- [WHAT THE TASK REQUIRES] Of the entries below, repeat exactly only those lines from the one containing "Task: Open the table filter icon" through the last line, with pictures omitted.

━━ DATA ━━

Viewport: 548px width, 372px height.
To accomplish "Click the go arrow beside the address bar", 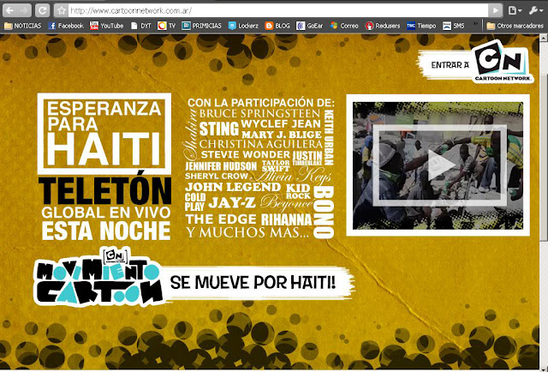I will (493, 10).
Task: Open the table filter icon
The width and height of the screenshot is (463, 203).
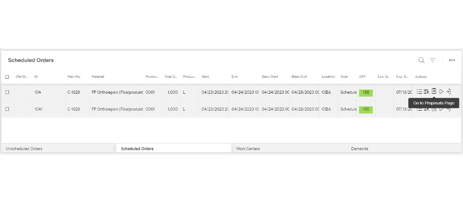Action: 432,60
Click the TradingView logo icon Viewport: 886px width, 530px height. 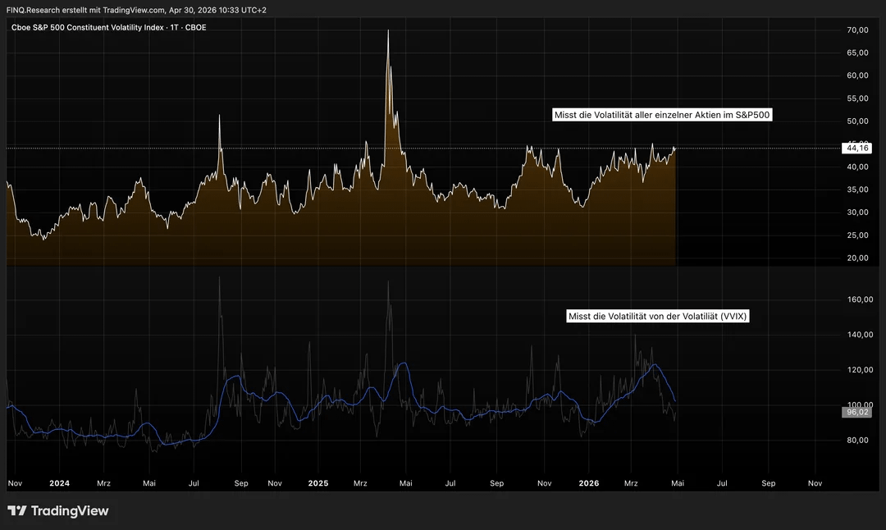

━━━

- [EXERCISE RESULT]
Task: Open the table filter icon
The width and height of the screenshot is (463, 203).
Action: 432,60
Click the TradingView logo icon Viewport: 886px width, 530px height. 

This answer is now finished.